Tasked with leading the group to a spot outside where they might find evidence of animals, a student in the morning class took the group to a quiet open area, half surrounded by woods. Just as they arrived, a red squirrel ran by and climbed a nearby tree—animal evidence indeed! In the afternoon, a student with the same quest took his group to a more open part of the field that was also bordered by forest. Here, they immediately saw deer tracks crisscrossing the spot. This experience quickly showed them the importance of edge habitats—those areas between forest and field that they have right in their schoolyard.

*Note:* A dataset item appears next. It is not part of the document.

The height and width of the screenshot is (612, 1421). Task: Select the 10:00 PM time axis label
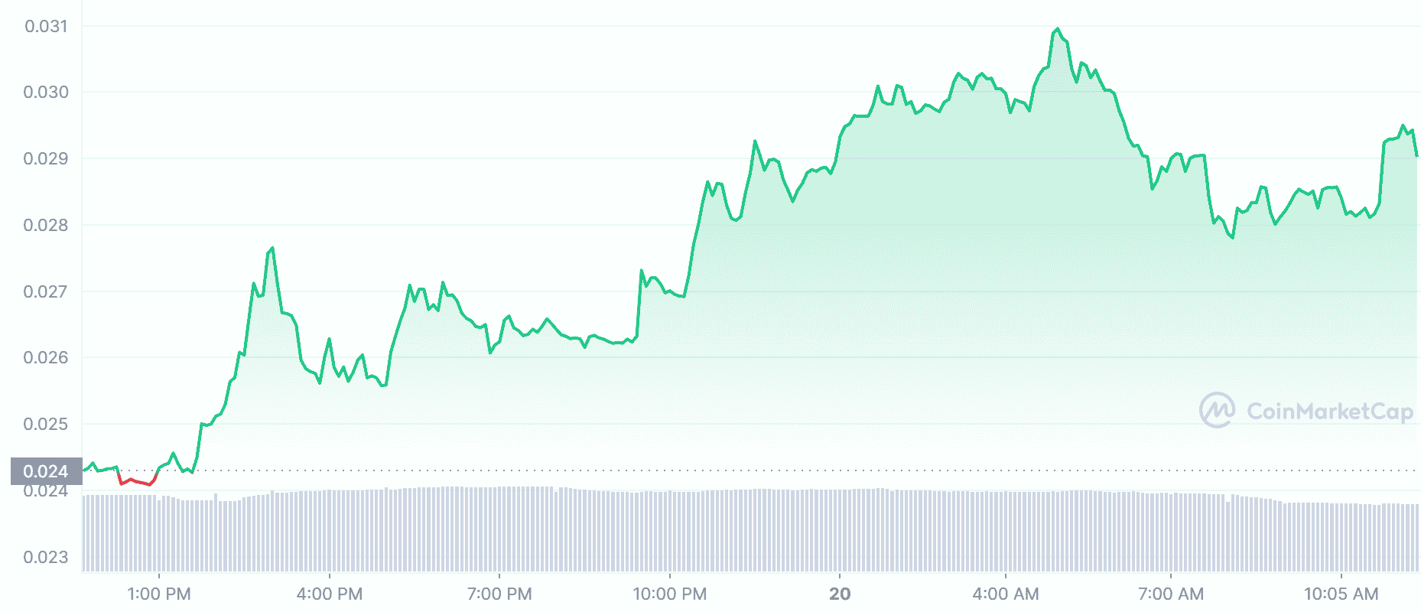tap(670, 594)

Next, students spread out to find and identify any other indication of animals that are active in the winter. They found deer tracks and scat, bird nests, partridge scat, and human footprints! They considered what adaptations all these animals have to keep them alive in the winter. Their brainstorm led them to conclude that insulating themselves with dense fur coats and spending time underneath deep, fluffy snow or other sheltered areas are important strategies that help animals stay warm. They also realized that producing their own heat by eating and burning proteins and fats also allows animals to stay warm.
With those important winter adaptations in mind, students transformed themselves into carbon molecules and journeyed their way through the Carbon Cycle. Through this interactive game, students learned how carbon serves as a building block of all life, making staying warm in the winter possible.

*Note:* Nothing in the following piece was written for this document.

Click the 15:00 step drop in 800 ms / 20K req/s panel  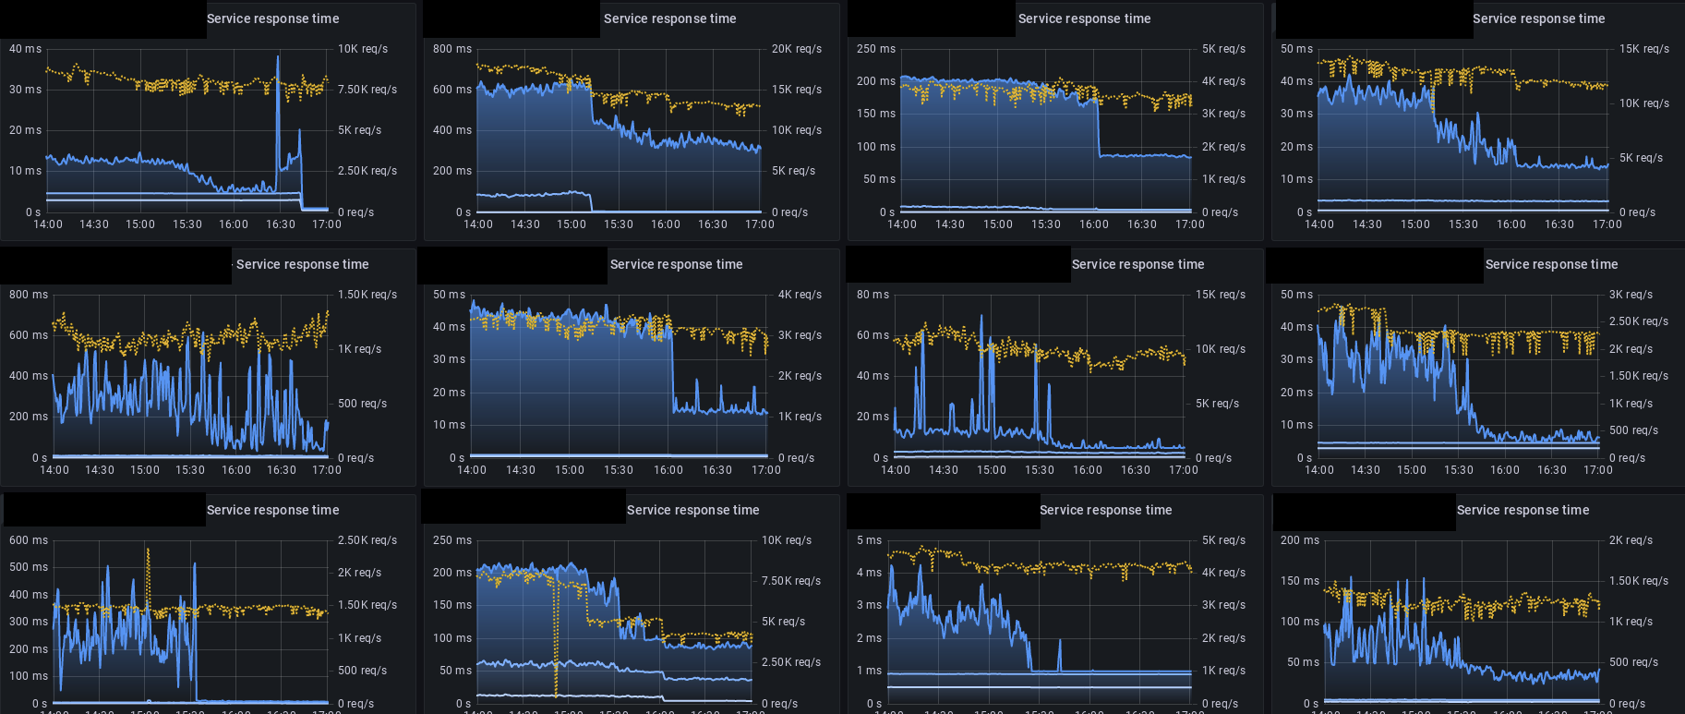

Lastly, these 7th-graders specifically considered a strategy unique to humans that helps us stay warm in winter: making heat from fire. They discussed the differences between burning coal and burning firewood in terms of the impact on the carbon cycle and the environment in general. They concluded that burning firewood is a better choice than burning coal, as it does not introduce too much extra carbon for the Carbon Cycle to handle. In a written evaluation about what they learned at the end of the program, one student wrote “that something as simple as coal and firewood could determine a greater impact to our environment.”
When asked about their favorite part of the MOS program, one student wrote: “All of it.”